Asserting that when they took out the writ they were of the belief that the judgment had been entered immediately after the rejection of the requested amendatory findings, and that they were ignorant of the earlier entry until they received defendant’s brief, subsequently to the filing of the record in this court, counsel for plaintiff, upon notice, made in the court below an application, based upon a verified showing of misprision by the clerk, to have the record corrected to indicate entry of the judgment as of December 20, 1926. The petition was denied without prejudice, upon the ground that, a writ of error having been sued out, the District Court was without jurisdiction. McKay v. Neussler (C. C. A.) 148 F. 86, 88. Upon the same showing plaintiff in error presents here a similar application for relief.
More than three months having elapsed before the writ was taken out, admittedly we are without jurisdiction to review the judg-
[103]*103ment of November 18th, and that is the only judgment ever entered; the entries of December 9th and 20th being nothing more than incidental procedural orders. Nor is the desired correction of the trial court’s records within our original cognizance. The application is not for a direction to send up a correct record, but to make a new record, and that is a matter in the first instance for the trial court.
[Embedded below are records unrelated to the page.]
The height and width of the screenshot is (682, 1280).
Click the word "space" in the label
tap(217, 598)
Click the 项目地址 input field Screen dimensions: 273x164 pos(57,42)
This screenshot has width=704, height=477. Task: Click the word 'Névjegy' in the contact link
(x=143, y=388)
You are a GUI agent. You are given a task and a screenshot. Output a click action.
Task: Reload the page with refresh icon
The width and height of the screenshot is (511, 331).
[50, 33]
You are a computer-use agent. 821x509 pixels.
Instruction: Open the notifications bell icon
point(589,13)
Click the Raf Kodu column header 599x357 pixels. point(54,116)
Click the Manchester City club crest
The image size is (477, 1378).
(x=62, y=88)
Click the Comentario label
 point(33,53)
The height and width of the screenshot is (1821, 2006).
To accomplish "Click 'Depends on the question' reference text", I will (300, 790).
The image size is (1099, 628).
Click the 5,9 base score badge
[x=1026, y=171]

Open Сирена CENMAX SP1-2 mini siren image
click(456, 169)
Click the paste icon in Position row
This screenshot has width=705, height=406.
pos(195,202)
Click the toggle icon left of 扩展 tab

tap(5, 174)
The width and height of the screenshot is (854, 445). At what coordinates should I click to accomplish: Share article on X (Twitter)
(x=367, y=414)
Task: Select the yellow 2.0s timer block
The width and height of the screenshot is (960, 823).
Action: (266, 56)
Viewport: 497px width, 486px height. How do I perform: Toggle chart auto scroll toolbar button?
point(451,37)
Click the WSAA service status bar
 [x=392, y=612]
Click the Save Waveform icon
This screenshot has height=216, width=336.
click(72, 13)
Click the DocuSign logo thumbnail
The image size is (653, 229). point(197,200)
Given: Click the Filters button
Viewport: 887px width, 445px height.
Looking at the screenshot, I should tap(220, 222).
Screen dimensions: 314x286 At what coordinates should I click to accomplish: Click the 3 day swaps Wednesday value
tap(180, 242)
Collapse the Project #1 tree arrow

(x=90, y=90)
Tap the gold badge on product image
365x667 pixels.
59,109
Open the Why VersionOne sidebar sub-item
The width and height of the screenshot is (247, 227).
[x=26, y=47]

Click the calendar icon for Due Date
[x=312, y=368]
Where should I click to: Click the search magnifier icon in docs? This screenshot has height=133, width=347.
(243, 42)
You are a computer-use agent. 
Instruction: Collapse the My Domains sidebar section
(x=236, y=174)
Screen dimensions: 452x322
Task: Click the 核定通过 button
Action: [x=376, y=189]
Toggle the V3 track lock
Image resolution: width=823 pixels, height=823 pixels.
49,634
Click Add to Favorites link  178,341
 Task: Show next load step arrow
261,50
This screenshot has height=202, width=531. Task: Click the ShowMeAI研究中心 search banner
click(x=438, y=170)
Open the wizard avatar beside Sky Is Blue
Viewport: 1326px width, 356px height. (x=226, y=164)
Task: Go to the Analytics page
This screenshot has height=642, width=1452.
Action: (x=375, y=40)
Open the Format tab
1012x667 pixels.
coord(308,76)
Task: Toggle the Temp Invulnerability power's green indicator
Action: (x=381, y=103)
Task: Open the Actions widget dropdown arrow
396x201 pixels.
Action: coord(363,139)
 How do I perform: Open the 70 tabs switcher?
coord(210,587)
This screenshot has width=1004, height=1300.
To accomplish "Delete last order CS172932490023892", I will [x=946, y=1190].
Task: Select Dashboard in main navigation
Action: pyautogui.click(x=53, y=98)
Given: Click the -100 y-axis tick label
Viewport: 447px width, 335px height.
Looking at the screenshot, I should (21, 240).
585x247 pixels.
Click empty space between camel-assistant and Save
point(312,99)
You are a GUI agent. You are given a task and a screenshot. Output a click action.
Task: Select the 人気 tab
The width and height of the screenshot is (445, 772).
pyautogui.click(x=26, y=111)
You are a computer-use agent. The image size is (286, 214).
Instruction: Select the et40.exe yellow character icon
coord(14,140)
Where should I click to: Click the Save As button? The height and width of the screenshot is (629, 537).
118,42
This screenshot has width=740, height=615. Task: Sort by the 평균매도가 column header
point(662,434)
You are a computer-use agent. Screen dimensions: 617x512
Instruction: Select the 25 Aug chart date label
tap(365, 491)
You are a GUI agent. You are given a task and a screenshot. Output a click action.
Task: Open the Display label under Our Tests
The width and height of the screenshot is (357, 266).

We therefore find no escape from the necessity of dismissing the writ for want of jurisdiction. The order, however, will be without prejudice to the merits, and with leave to plaintiff in error to renew her application to the trial court, or to present a new application, and also without prejudice to the right of that court to grant such relief as otherwise may be within its competency, and as the facts and the law may warrant.
Furthermore, in the interest of economy, in ease there is another writ of error, such parts of the present record as shall be material thereto may be adopted by reference without the necessity of reprinting; this to include briefs. Without prejudice, however, to the right of the government to have the lower court correct errors, if any there be, in the bill of exceptions, so that it will truly exhibit the records in the office of the clerk of the District Court.
So ordered.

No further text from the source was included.